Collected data

== == ==

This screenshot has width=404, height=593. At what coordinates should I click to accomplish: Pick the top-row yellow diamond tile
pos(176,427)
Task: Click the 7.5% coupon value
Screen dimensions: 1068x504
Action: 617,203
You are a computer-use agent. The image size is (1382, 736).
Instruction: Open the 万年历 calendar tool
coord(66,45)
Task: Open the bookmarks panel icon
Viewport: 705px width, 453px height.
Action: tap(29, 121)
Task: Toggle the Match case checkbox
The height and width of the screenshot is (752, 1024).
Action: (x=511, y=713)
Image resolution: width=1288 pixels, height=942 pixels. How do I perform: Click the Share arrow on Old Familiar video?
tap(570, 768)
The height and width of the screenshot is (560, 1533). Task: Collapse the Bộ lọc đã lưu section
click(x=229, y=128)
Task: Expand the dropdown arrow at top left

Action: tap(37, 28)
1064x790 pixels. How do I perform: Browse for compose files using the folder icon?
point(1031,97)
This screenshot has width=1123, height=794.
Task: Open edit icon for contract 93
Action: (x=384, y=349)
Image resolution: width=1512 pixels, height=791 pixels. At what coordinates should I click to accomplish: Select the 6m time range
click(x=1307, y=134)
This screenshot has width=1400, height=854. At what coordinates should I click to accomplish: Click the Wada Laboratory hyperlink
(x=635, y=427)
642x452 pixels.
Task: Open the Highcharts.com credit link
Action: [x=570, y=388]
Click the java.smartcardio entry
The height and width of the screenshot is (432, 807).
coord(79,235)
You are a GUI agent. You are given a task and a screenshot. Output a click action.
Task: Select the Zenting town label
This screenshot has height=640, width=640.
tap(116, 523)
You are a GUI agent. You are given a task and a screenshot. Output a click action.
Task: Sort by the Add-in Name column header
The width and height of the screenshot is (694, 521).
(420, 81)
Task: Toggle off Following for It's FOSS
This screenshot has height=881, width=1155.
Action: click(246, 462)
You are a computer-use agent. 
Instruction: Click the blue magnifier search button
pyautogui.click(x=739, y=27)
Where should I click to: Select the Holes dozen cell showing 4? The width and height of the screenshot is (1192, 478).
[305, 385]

== == ==

TASK TO COMPLETE – Exactly the lines above from the one with "You are a computer-use agent. The" to the one with "Task: Toggle the Match case checkbox", both included, are to be quoted; leave the rest out.

THE COMPLETED TASK –
You are a computer-use agent. The image size is (1382, 736).
Instruction: Open the 万年历 calendar tool
coord(66,45)
Task: Open the bookmarks panel icon
Viewport: 705px width, 453px height.
Action: tap(29, 121)
Task: Toggle the Match case checkbox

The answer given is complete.